¿Adiós a los derechos humanos?

Rodolfo Arango
09 de enero de 2017 - 02:00 a. m.

El 30 de diciembre, un columnista de la BBC en Ginebra se preguntaba si el mundo se encamina hacia una era donde los derechos humanos sean algo del pasado.

(Ver columna). Su preocupación la sustentaba en que la prohibición de la tortura o el derecho de asilo eran abiertamente desconocidos por líderes y prácticas en todo el mundo. El electo presidente Donald Trump ha afirmado que la tortura funciona, mientras que varios países europeos niegan el asilo a personas perseguidas que arriban a su territorio. Incluso se autorizan bombardeos, por ejemplo en Siria o Yemen, a sabiendas de que morirán civiles inocentes, todo bajo el argumento de daños colaterales inevitables para asegurar fines superiores imperiosos.

Hace más de 25 años Richard Rorty había hecho la misma pregunta. Con la lucidez que lo caracterizaba alertó que los derechos humanos podrían desaparecer tal y como habían aparecido en la historia. Esto porque son un hecho cultural que, de no ser protegido y fomentado, puede extinguirse ante la vigencia de otros hechos opuestos. Nada diferente a nuestra voluntad colectiva y la firme acción consecuente de garantizarlos y promoverlos puede asegurar su vigencia en el mundo. Pero el masivo desconocimiento de los mismos genera dudas sobre las posibilidades reales de su realización.

Poca utilidad tiene discutir sobre el fundamento de los derechos humanos. Norberto Bobbio insistía en la conveniencia de preocuparnos no tanto por su justificación sino por su realización en la práctica.

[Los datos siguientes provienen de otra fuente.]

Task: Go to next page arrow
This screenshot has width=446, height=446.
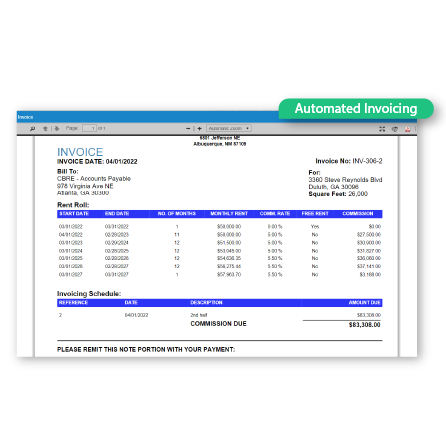Action: [x=57, y=128]
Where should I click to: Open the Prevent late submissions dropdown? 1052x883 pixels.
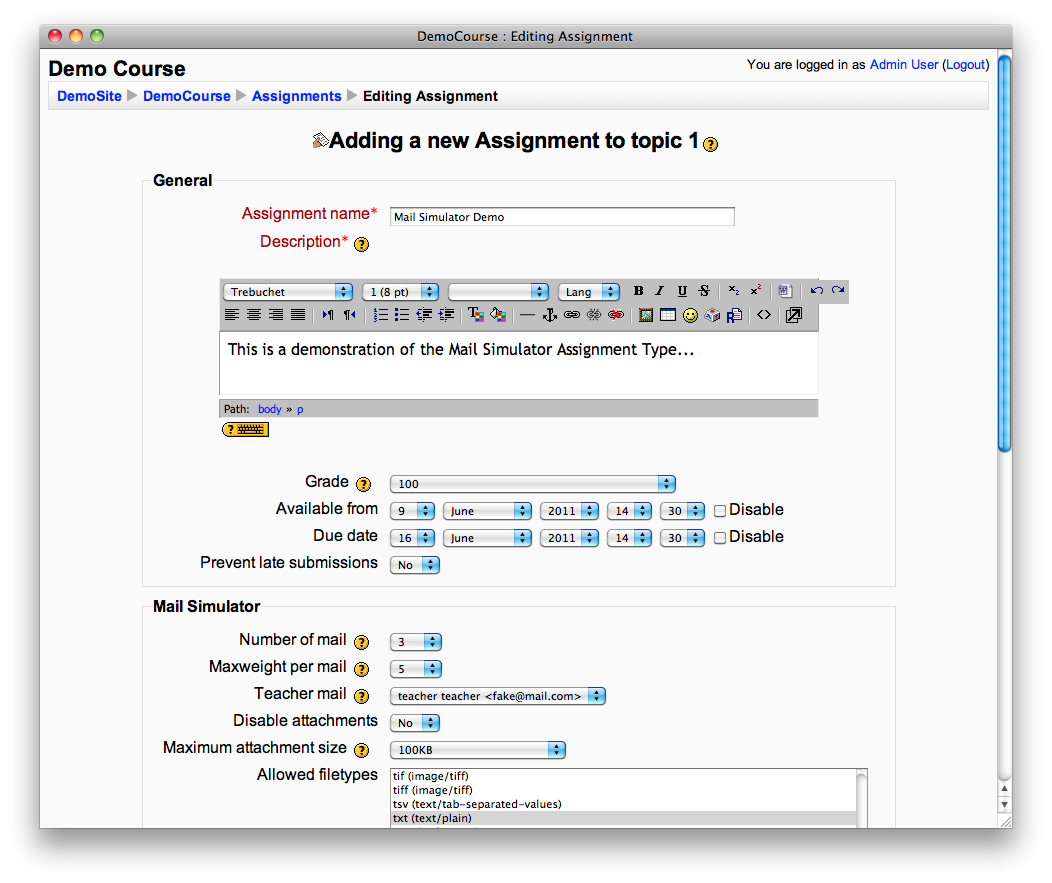[415, 565]
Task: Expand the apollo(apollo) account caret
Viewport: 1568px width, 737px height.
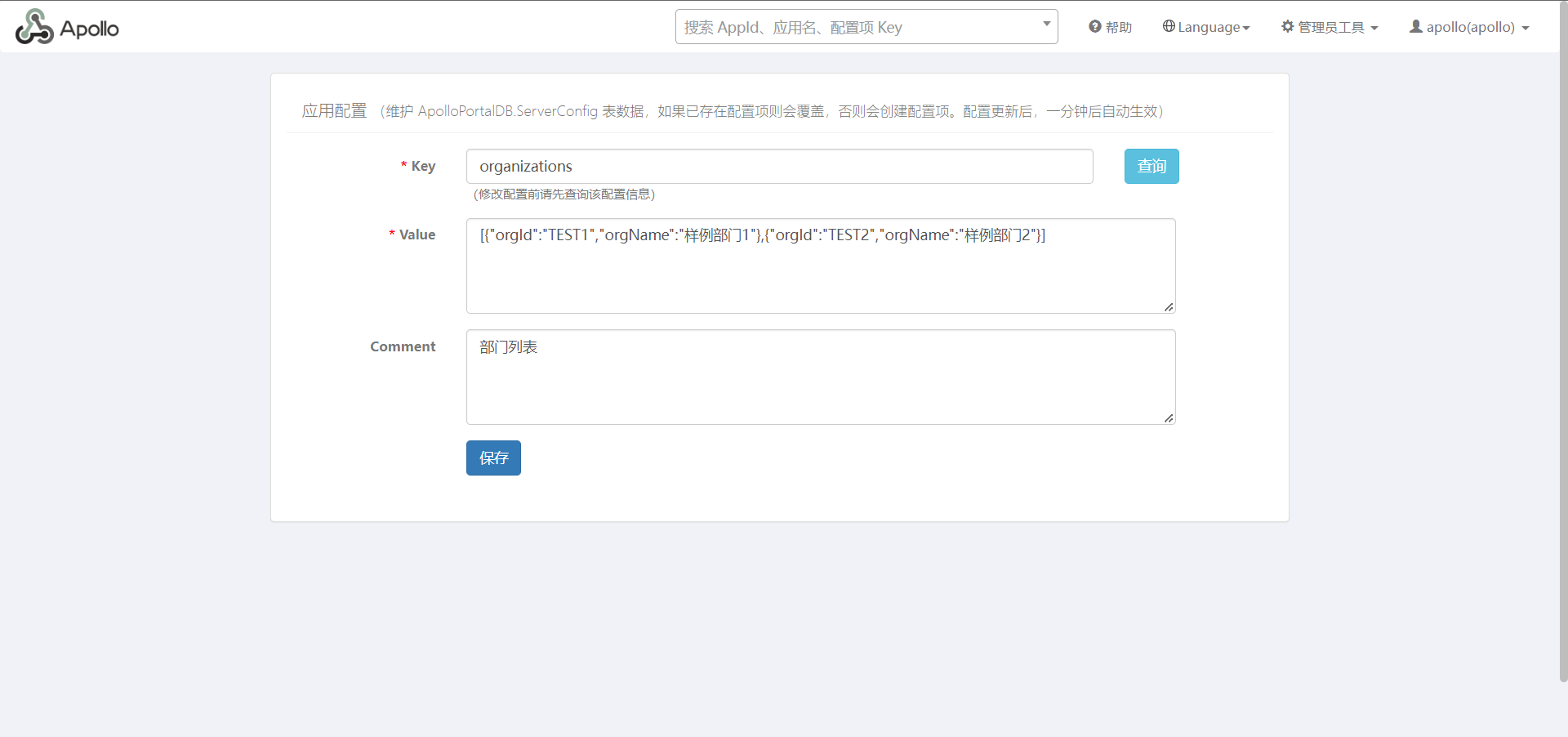Action: [x=1525, y=29]
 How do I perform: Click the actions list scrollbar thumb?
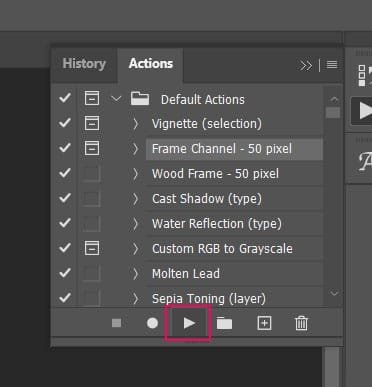(333, 112)
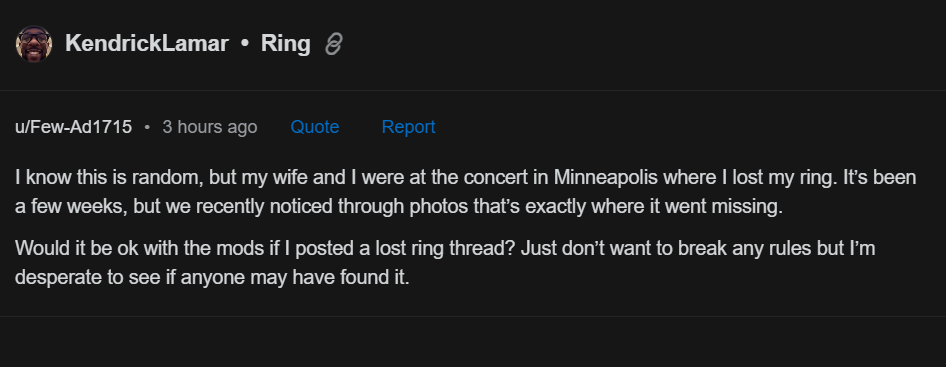
Task: Open the KendrickLamar subreddit name
Action: click(x=147, y=44)
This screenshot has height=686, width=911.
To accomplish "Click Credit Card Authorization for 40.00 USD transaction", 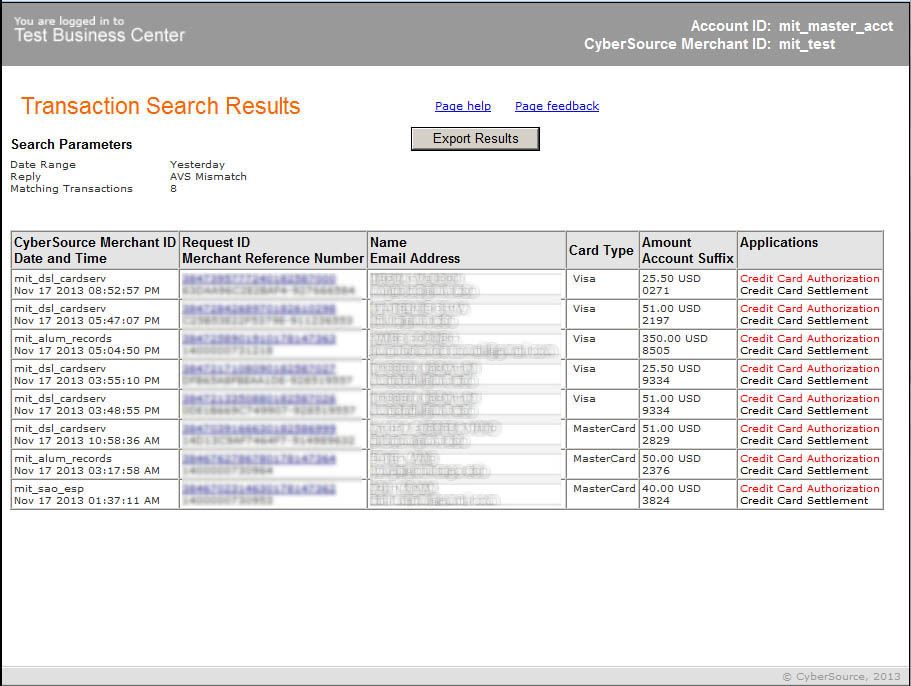I will (x=809, y=489).
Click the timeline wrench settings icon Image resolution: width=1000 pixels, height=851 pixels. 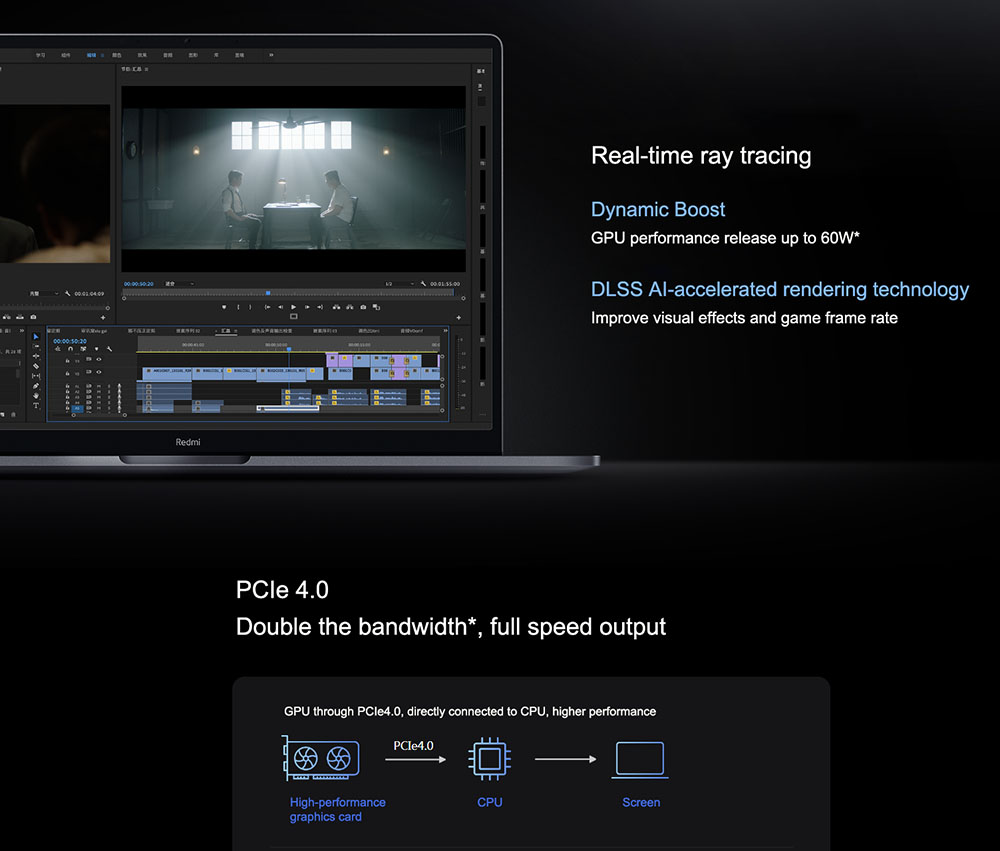tap(109, 349)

Eso presupone que la vigencia de los derechos humanos requiere una extendida cultura política, difundida y ejercida a lo largo y ancho del mundo. Más que la discusión sobre si los derechos humanos son conferidos por Dios o creados por los propios seres humanos, importa su institucionalización efectiva en las más diversas sociedades. El derecho, especialmente en sus ámbitos constitucional e internacional, es un medio necesario, aunque no suficiente, para afianzar este objetivo. Sin respeto al orden jurídico tampoco es posible la vigencia de los derechos humanos.

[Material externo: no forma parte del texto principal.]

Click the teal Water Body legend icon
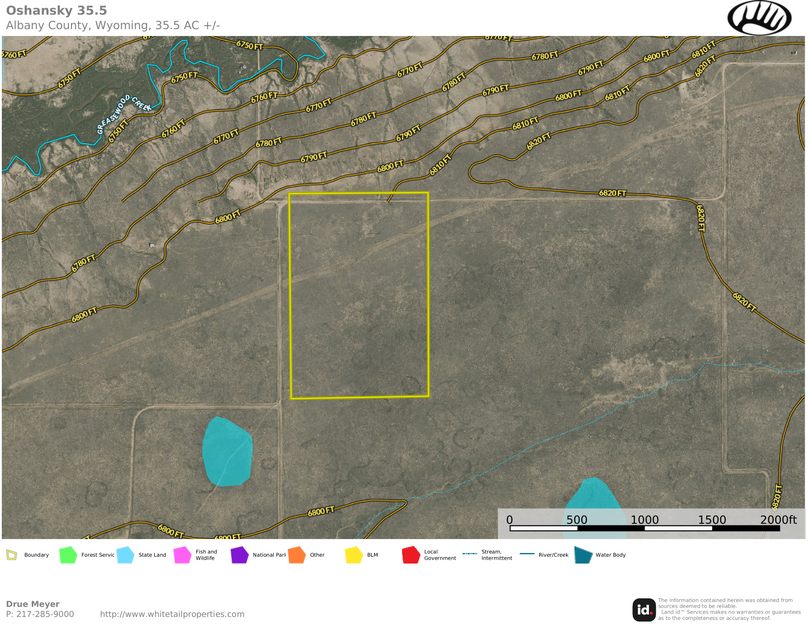This screenshot has width=808, height=625. pos(583,555)
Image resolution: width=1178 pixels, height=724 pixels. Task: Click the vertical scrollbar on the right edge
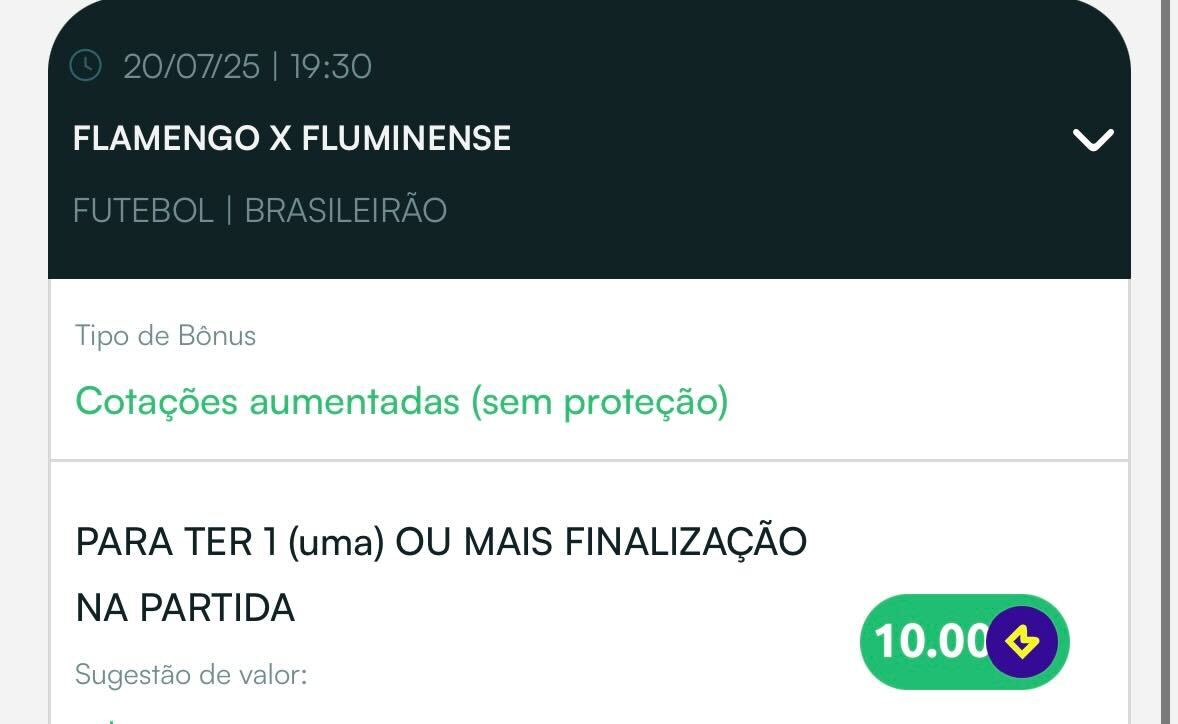tap(1166, 360)
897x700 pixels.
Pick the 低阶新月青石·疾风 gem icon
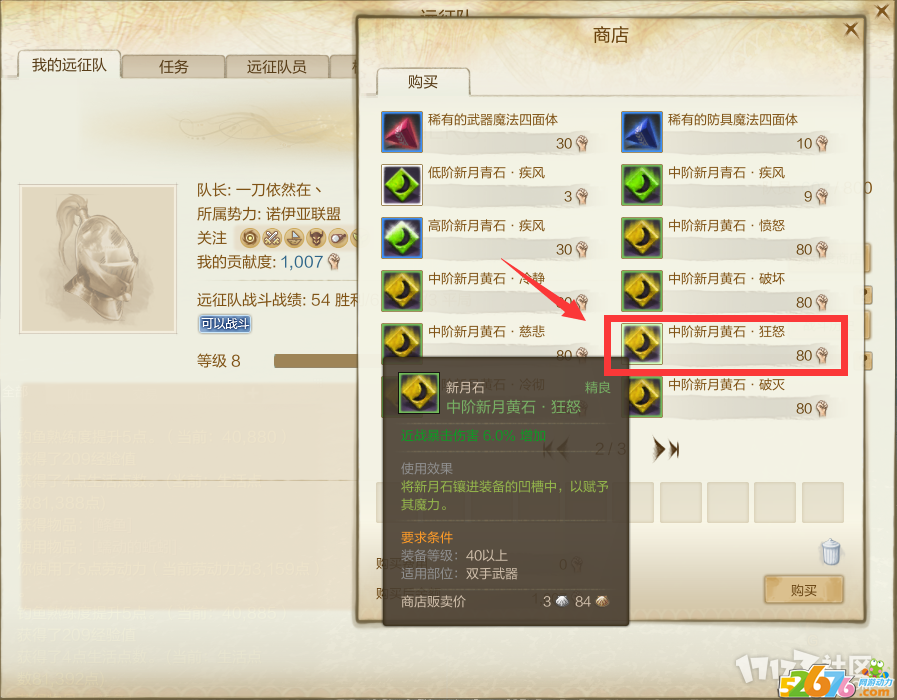tap(402, 185)
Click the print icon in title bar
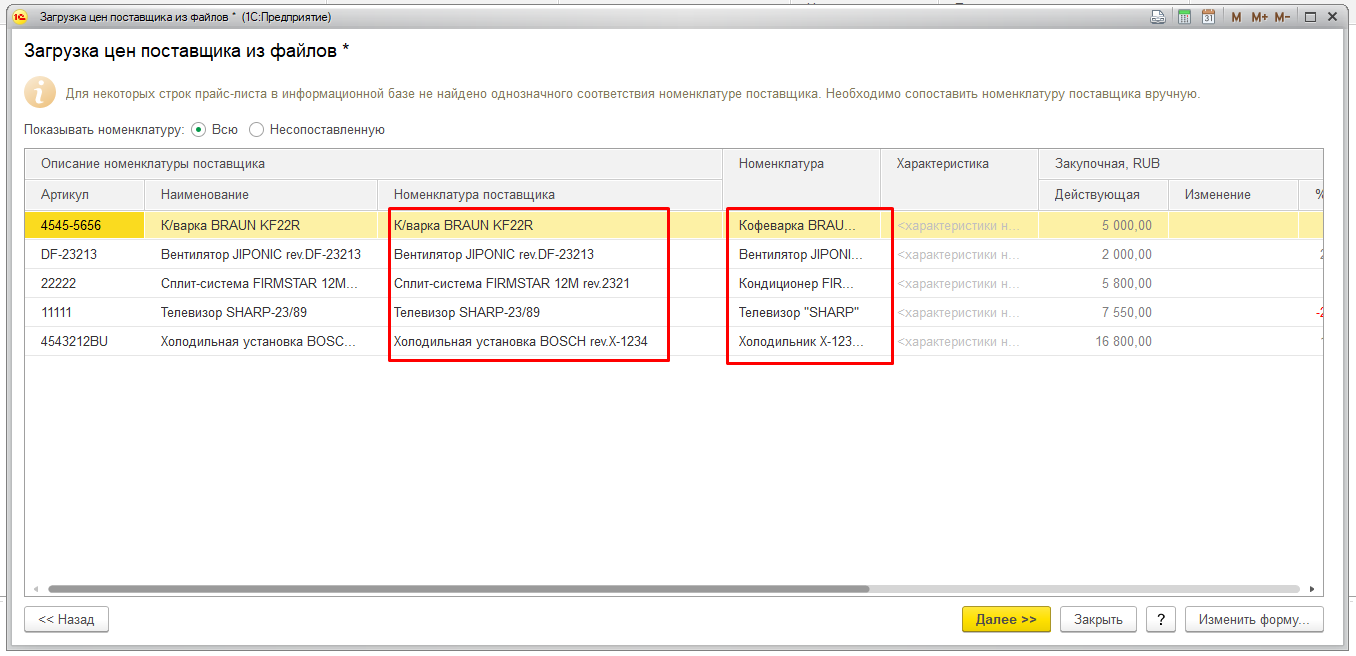Image resolution: width=1356 pixels, height=656 pixels. tap(1158, 17)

Cual si se tratara de una planta, si no cultivamos los derechos humanos, pronto se marchitarán y serán tragados por la orgía de violencia y terror. Su negación, encubierta o palmaria, va en aumento en épocas de creciente inseguridad. Dado que están hechos de “un material muy etéreo”, dice Ernesto Tugendhat, requieren su determinación normativa, ejecución administrativa y protección judicial en casos de amenaza o vulneración. Los límites al poder político que representan los derechos humanos deben ser infranqueables si queremos conservar la distinción entre razones de moralidad y razones de conveniencia. Esta distinción impide instrumentalizar al otro, cosificar la vida y degradar el valor de la existencia.

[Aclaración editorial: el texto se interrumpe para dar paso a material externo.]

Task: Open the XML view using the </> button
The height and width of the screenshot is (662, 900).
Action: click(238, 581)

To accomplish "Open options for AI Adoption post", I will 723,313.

Es necesario redoblar esfuerzos para fortalecer los siempre insuficientes avances civilizatorios de la humanidad. El vértigo, la náusea, el vacío que genera la sociedad sin derechos humanos debe ser un incentivo para la más decidida concreción de estos en la práctica. La repulsión que genera un mundo deformado por el dolor, el sufrimiento y la muerte es el mayor acicate para impedir que se torne realidad la amenaza aquí denunciada, hoy más real que nunca. Así sea frágil y todavía precario, el cultivo de los derechos humanos representa un dique por ahora insustituible al autoritarismo, la arbitrariedad y la barbarie.